_EXERCISE REQUIREMENTS_
Rewrite the following lines as a numbered list, leaving out any blank lines.

* Begin DATASET RECORDS *

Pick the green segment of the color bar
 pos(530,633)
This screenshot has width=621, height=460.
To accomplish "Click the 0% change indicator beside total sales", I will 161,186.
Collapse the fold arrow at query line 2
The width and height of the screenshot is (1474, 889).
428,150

* End DATASET RECORDS *

_REPLY_
1. Pick the green segment of the color bar
2.  pos(530,633)
3. This screenshot has width=621, height=460.
4. To accomplish "Click the 0% change indicator beside total sales", I will 161,186.
5. Collapse the fold arrow at query line 2
6. The width and height of the screenshot is (1474, 889).
7. 428,150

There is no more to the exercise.